Les mouvements politiques COMRED et OUN ont signé, le 25 août 2026 à Mutsamudu, une résolution commune dans laquelle ils annoncent la mise en commun de leurs efforts face au contexte politique et social actuel. Les deux groupements veulent également élaborer un plan d’action commun et élargir les concertations avec les partis politiques, les organisations de la société civile et les mouvements citoyens.
Une nouvelle étape semble se dessiner dans le paysage politique comorien. Réunis à Mutsamudu, le 25 août 2026, les responsables du COMRED (Convention des mouvements pour la République et l’État de droit) et de l’OUN (Opposition Union des Nations) ont adopté et signé une résolution commune portant sur la situation politique, sociale et institutionnelle de l’Union des Comores. Dans ce document, les deux mouvements dressent un constat préoccupant de la situation nationale. Ils évoquent une « dégradation accentuée du contexte social et politique », qu’ils mettent notamment en relation avec les dernières échéances électorales. Les signataires dénoncent également ce qu’ils considèrent comme des violations répétées des droits fondamentaux et l’absence de réponse aux revendications exprimées par les populations et les partis politiques légalement constitués. « Face à la volonté du régime d’Azali de se maintenir au pouvoir », les deux regroupements entendent conjuguer leurs efforts, notamment à l’approche des prochaines échéances électorales.
Le premier engagement porte sur la mise en commun des moyens et des initiatives. COMRED et OUN souhaitent favoriser « dans les meilleurs délais » l’instauration de conditions sociales et politiques permettant, selon eux, de promouvoir un développement économique et social durable. Ils plaident également pour un environnement politique apaisé et respectueux de la liberté d’expression. Au-delà de cette volonté de rapprochement, les deux mouvements annoncent l’élaboration d’un plan d’action commun. Celui-ci devrait viser à mobiliser les forces politiques et citoyennes autour d’un projet présenté comme favorable à l’émergence d’un État de droit démocratique, prospère et fortement décentralisé. Les accords de Fomboni du 17 février 2001 sont également cités comme référence institutionnelle dans cette démarche.

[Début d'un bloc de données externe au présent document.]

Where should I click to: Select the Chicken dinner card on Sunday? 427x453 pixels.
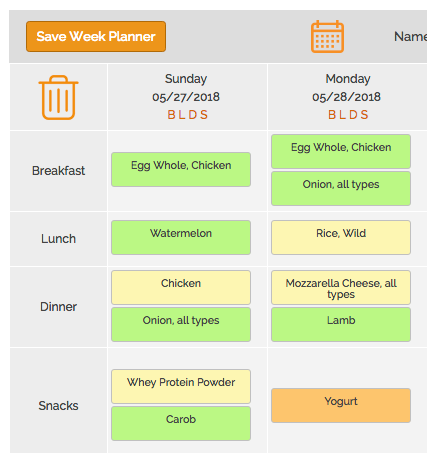[x=181, y=287]
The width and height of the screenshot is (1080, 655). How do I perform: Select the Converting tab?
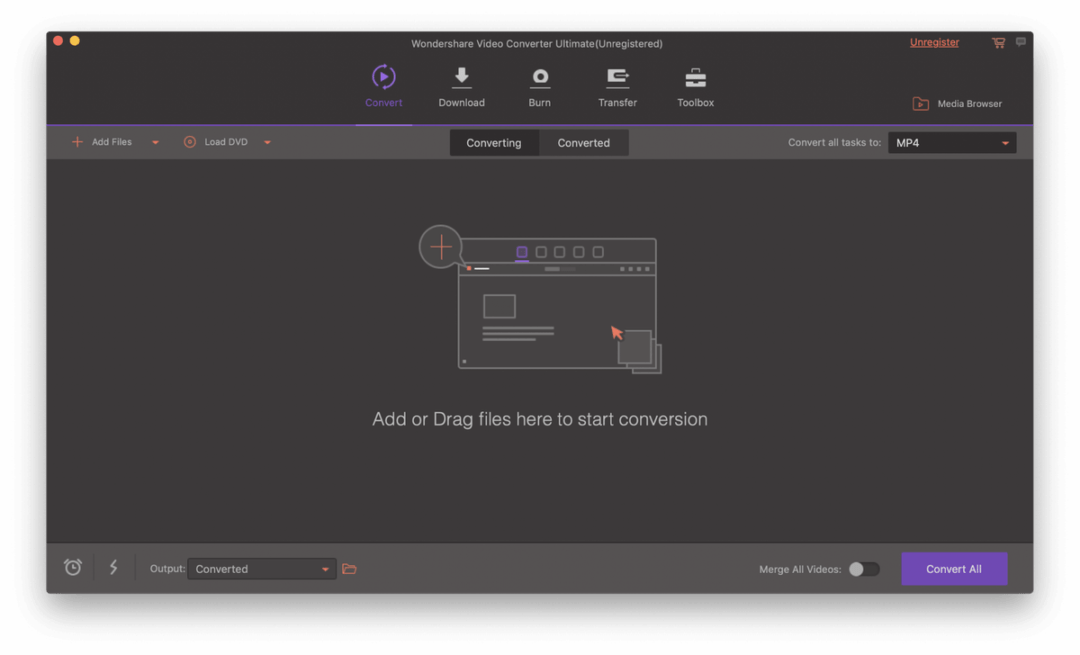493,142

COMRED et OUN indiquent vouloir s’appuyer sur les principes développés dans ces accords pour défendre leur vision de l’avenir institutionnel du pays.

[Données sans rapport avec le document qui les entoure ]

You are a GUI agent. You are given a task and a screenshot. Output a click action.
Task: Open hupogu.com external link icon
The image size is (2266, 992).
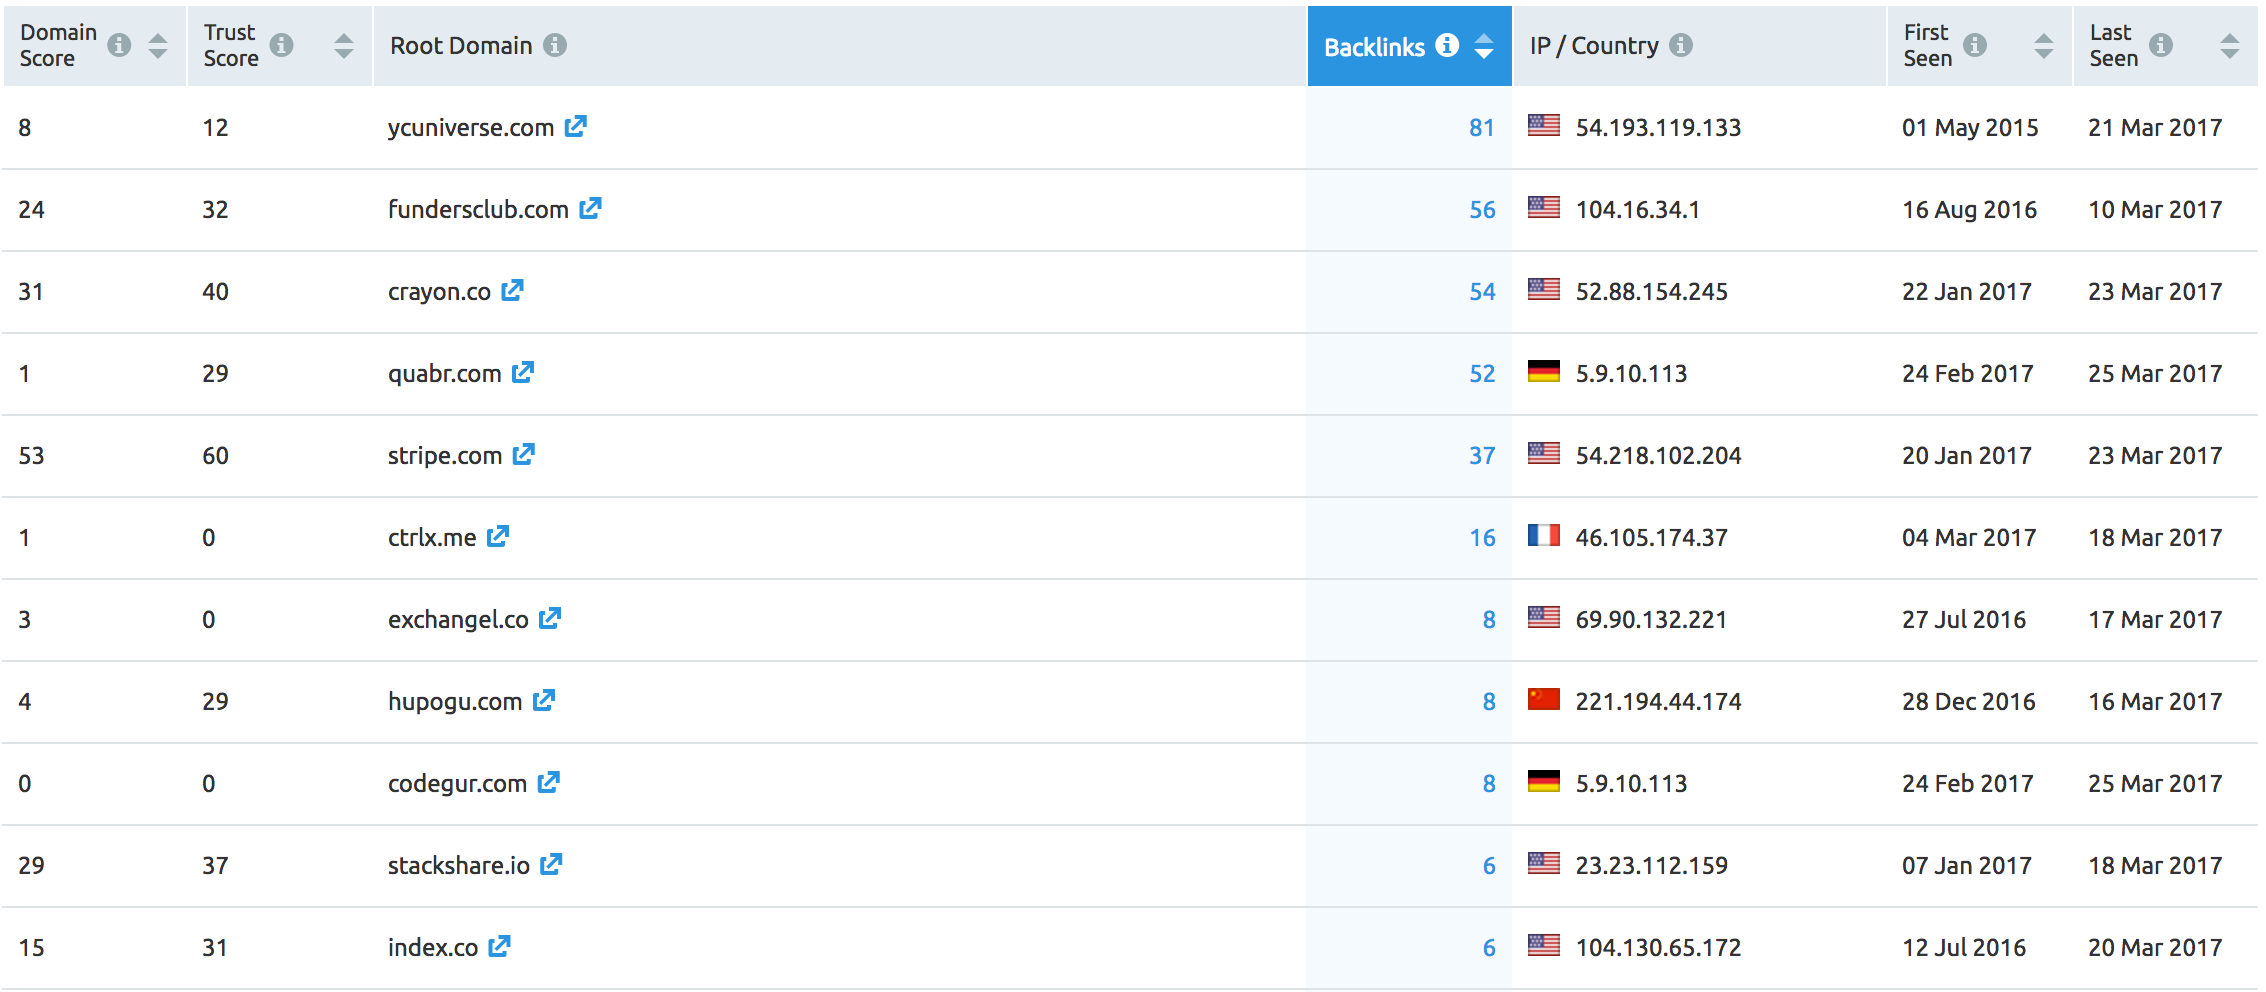coord(543,701)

La résolution accorde enfin une place importante au dialogue. Les responsables des deux mouvements sont chargés de coordonner « les dialogues et les concertations les plus larges possibles » avec les partis politiques, les organisations de la société civile et les mouvements citoyens. L’objectif affiché est de renforcer la collaboration, de créer un climat de confiance et de favoriser une action commune. Cette résolution intervient donc comme un signal politique en faveur d’une coordination accrue de l’opposition et des mouvements citoyens. Elle traduit la volonté du COMRED et de l’OUN de dépasser leurs cadres respectifs pour construire une démarche commune autour des questions institutionnelles, politiques et économiques. Le document a été fait et signé à Mutsamudu le 25 août dernier. Il porte la signature du président du COMRED, Saïd Abdallah, ainsi que celle du coordinateur de l’OUN, Mohamed Ben Saïd Nassor.